White fibrocartilage function consists of a mixture of white fibrous tissue and cartilage in various proportions. It owes its stiffness and durability to the first of these components and its flexibility to the latter. It is the only type of cartilage which, in addition to collagen type II, contains type I collagen. Fibrocartilage is found in the soft adjacent bone tissues, the pubic symphysis, the intervertebral disc, the meniscus, the triangular fibroblast, and the TMJ. During labor, it relaxes the pubic symphysis to help in childbirth, but this can lead to later problems in the joints.
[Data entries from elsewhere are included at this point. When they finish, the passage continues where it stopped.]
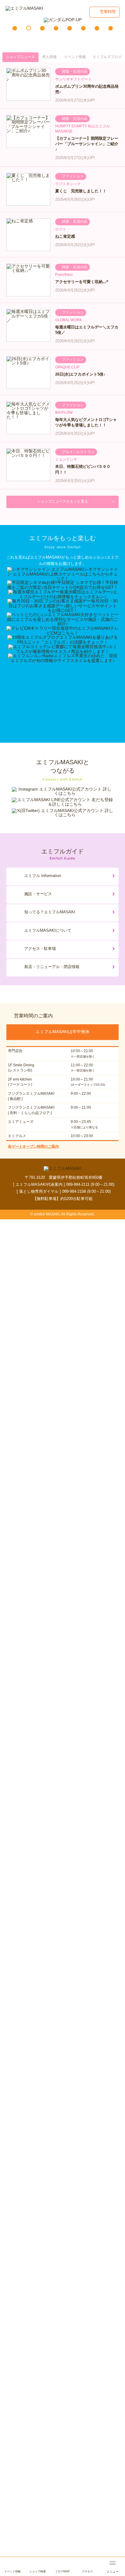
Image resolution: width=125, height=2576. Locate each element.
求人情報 (49, 57)
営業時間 (108, 11)
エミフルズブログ (107, 57)
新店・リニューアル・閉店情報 (51, 966)
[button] (14, 28)
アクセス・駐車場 (40, 948)
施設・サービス (38, 894)
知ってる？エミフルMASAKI (49, 912)
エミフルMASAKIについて (47, 930)
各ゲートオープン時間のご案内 (33, 1146)
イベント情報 (75, 57)
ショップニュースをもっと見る (62, 501)
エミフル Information (42, 875)
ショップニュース (20, 57)
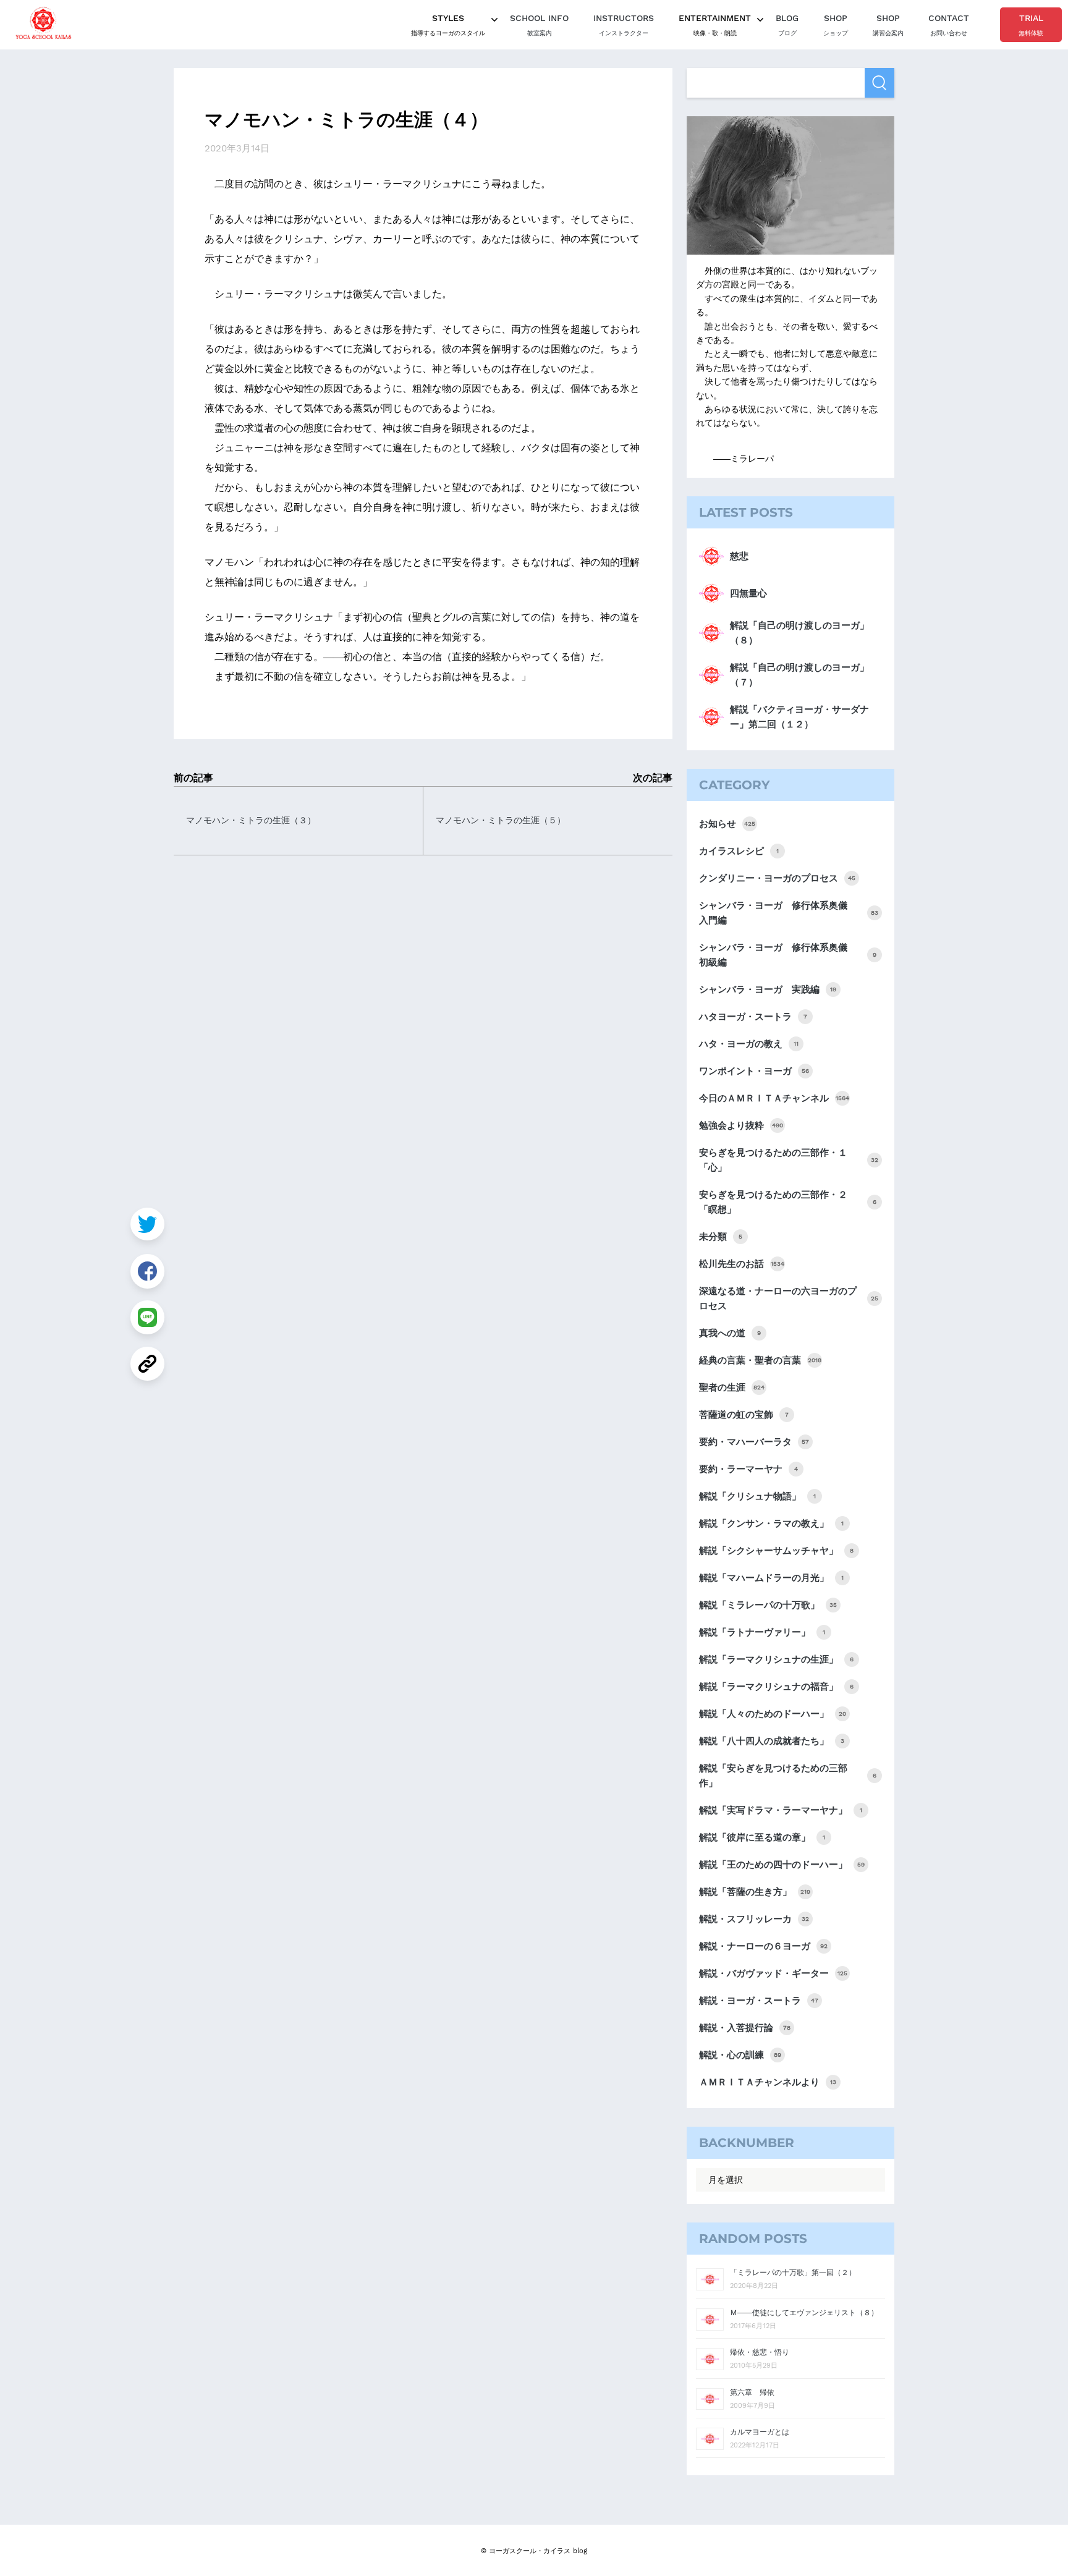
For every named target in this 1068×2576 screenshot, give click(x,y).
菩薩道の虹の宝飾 (744, 1414)
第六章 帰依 (752, 2392)
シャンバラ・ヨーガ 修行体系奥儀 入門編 (788, 913)
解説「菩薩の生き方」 (754, 1891)
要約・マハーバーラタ (754, 1441)
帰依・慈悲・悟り (759, 2352)
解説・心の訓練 (740, 2055)
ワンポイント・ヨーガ (754, 1071)
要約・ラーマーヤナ (748, 1469)
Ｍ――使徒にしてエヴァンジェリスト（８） (804, 2312)
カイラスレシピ (739, 851)
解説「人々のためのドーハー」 (772, 1713)
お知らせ (727, 823)
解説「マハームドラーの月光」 (771, 1577)
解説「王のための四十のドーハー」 (782, 1864)
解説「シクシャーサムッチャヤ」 (776, 1550)
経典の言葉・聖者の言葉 (760, 1360)
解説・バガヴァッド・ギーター (773, 1973)
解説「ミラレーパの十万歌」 (768, 1605)
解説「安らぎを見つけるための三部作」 (787, 1776)
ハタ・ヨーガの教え (749, 1043)
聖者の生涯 (732, 1387)
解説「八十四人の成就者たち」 (771, 1741)
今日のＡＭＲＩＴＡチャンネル (774, 1098)
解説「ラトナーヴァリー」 (762, 1632)
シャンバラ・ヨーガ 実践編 (767, 989)
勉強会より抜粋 (741, 1125)
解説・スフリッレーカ (754, 1919)
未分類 (720, 1236)
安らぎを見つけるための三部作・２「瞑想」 (787, 1202)
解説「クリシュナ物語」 (757, 1496)
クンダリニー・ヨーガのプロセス (777, 878)
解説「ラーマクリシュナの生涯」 (776, 1659)
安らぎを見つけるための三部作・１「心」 (788, 1160)
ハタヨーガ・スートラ (753, 1016)
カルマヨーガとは (759, 2432)
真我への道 (730, 1333)
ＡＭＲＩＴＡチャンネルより (767, 2082)
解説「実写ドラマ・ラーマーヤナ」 (780, 1810)
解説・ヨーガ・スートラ (758, 2000)
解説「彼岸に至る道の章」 (762, 1837)
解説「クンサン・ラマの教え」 (771, 1523)
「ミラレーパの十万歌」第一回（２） (793, 2272)
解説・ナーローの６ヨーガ (763, 1946)
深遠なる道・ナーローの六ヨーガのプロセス (788, 1298)
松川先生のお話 (741, 1263)
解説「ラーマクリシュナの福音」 (776, 1686)
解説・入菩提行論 (744, 2027)
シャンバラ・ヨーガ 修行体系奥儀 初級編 (787, 955)
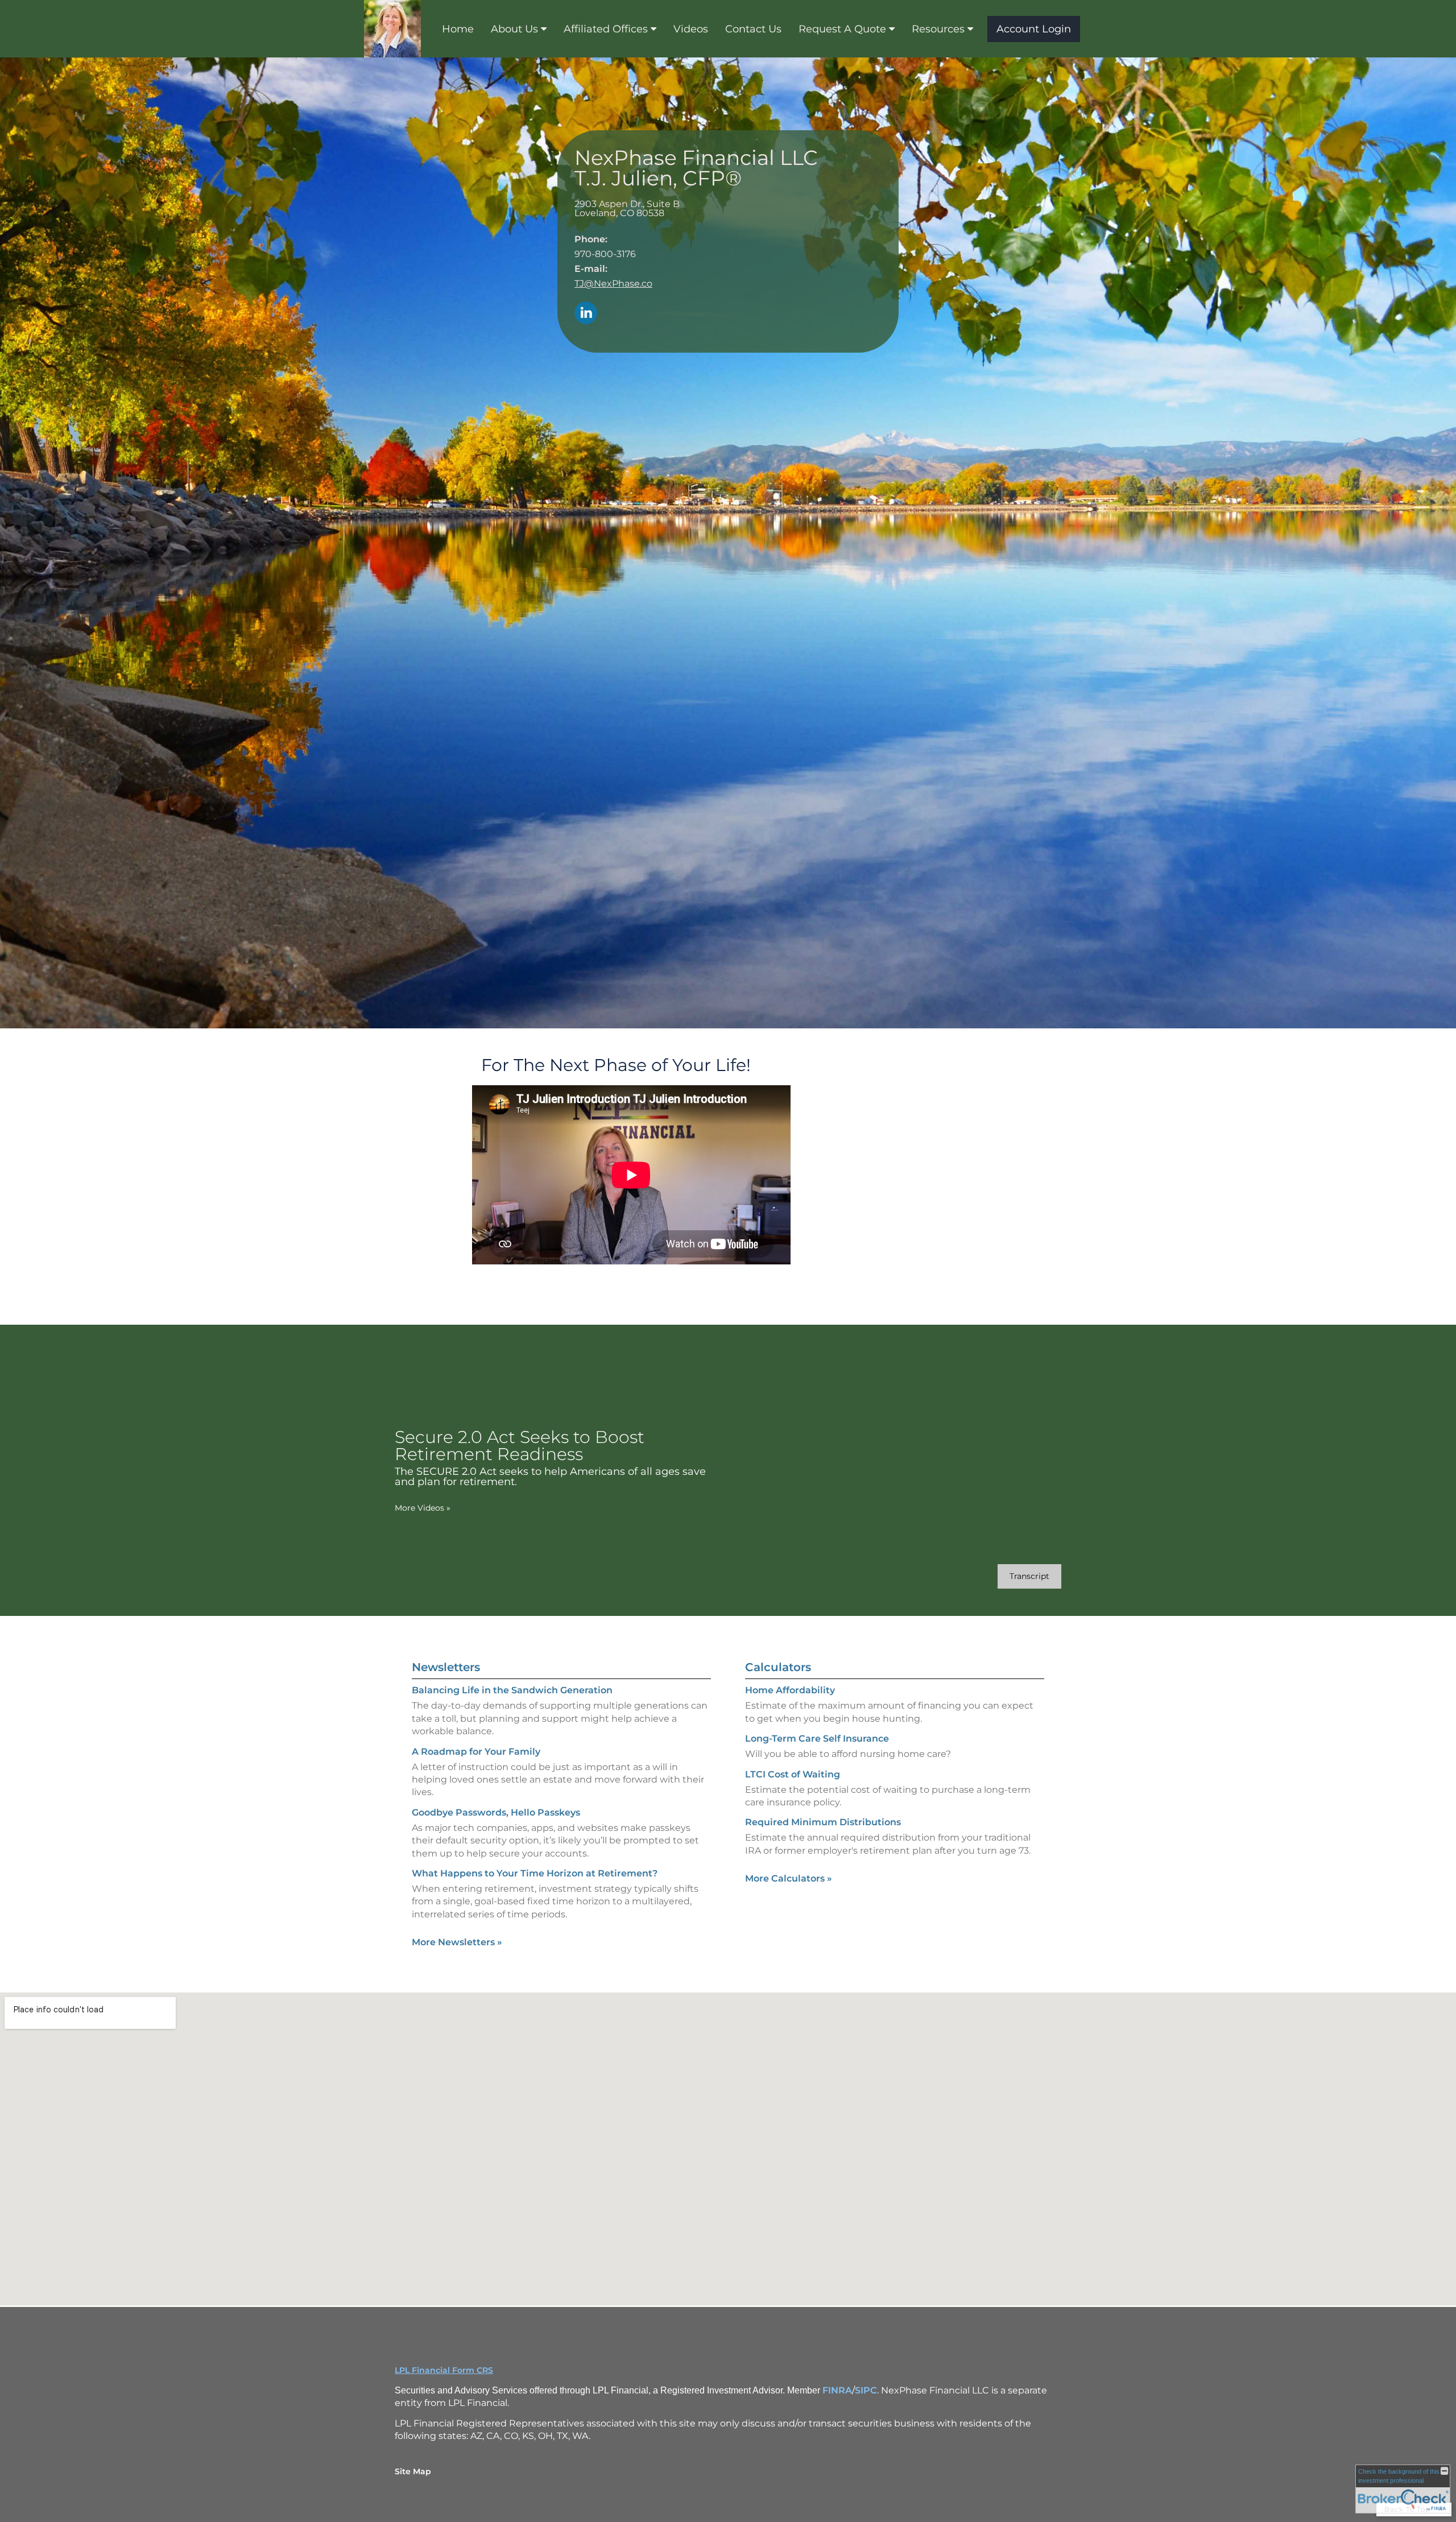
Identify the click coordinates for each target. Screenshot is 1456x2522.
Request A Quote (842, 29)
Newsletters (446, 1667)
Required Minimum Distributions (823, 1822)
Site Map (413, 2471)
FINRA (837, 2390)
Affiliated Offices (606, 29)
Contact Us (753, 29)
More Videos (422, 1508)
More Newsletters (457, 1942)
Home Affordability (790, 1690)
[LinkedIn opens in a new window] (585, 313)
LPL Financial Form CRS (444, 2370)
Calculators (778, 1667)
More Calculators (788, 1878)
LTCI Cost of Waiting (792, 1774)
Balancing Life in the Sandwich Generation (512, 1690)
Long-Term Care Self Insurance (817, 1738)
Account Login (1033, 29)
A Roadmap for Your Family (476, 1751)
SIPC (866, 2390)
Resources (938, 29)
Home (458, 29)
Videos (690, 29)
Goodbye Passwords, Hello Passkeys (496, 1812)
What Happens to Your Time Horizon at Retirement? (534, 1873)
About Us (514, 29)
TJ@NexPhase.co (613, 283)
If the vitreous cartilage is torn to the bone, the blood supply from the inside of the bone is sometimes enough to initiate treatment within the lesion. In such cases, the body creates a scar in the area, using a special type of cartilage called fibro-cartilaginous. Fibrocartilage is a hard, dense and fibrous material that helps fill the torn part of the cartilage; however, this is not a perfect replacement for smooth, glassy joint cartilage, which normally covers the surface of the joints.
Fibrous callus is a temporary formation of fibroblasts and chondroblasts that forms at the point where the bone broke when the bone attempts to heal. The cells eventually dissipate and become dormant, lying in the resulting extracellular matrix, which is the new bone. Callus is the first symptom of the relationship saw on the X-ray, usually 3 weeks after the fracture. Callus formation is slower in adults than in children, as well as in cortical bone than spongy bones.
The fibroblast is a type of biological cell that synthesizes the extracellular matrix and collagen, forms a structural skeleton (framework) in animal tissues and plays a key role in wound healing. Fibroblasts are the most common connective tissue cells in animals.